[Pixel coordinate grounding data]
"""

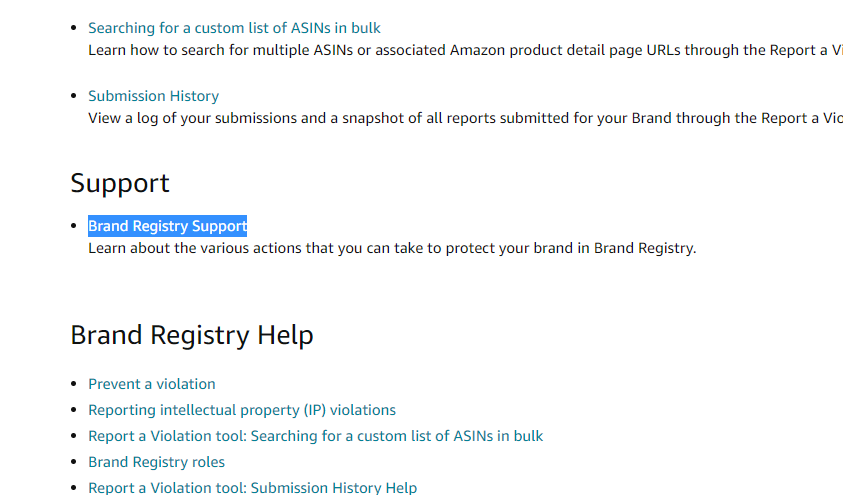Open Report a Violation tool: Submission History Help
The width and height of the screenshot is (843, 495).
click(252, 488)
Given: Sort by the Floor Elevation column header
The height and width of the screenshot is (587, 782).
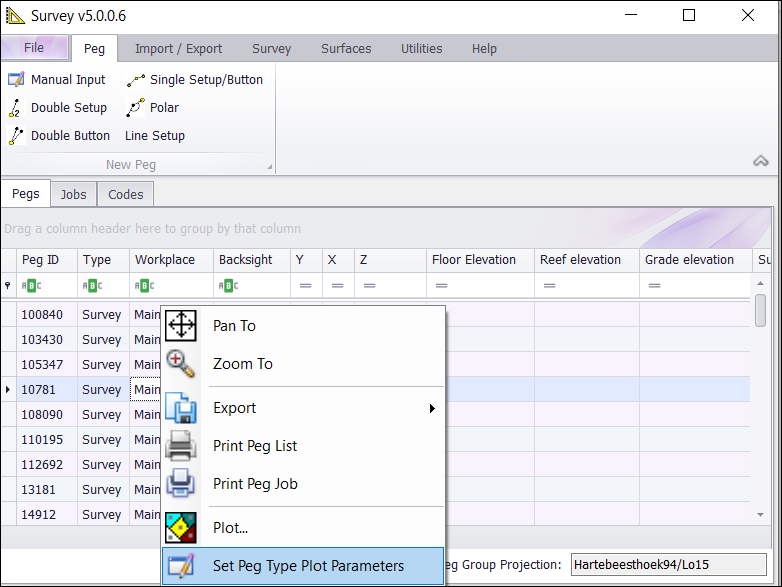Looking at the screenshot, I should tap(474, 260).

"""

[Problem statement]
Could you repeat exactly the lines from the one containing "Given: Sort by" through the last line of the records, both included, without the pictures?

[Solution to the exercise]
Given: Sort by the Floor Elevation column header
The height and width of the screenshot is (587, 782).
Looking at the screenshot, I should tap(474, 260).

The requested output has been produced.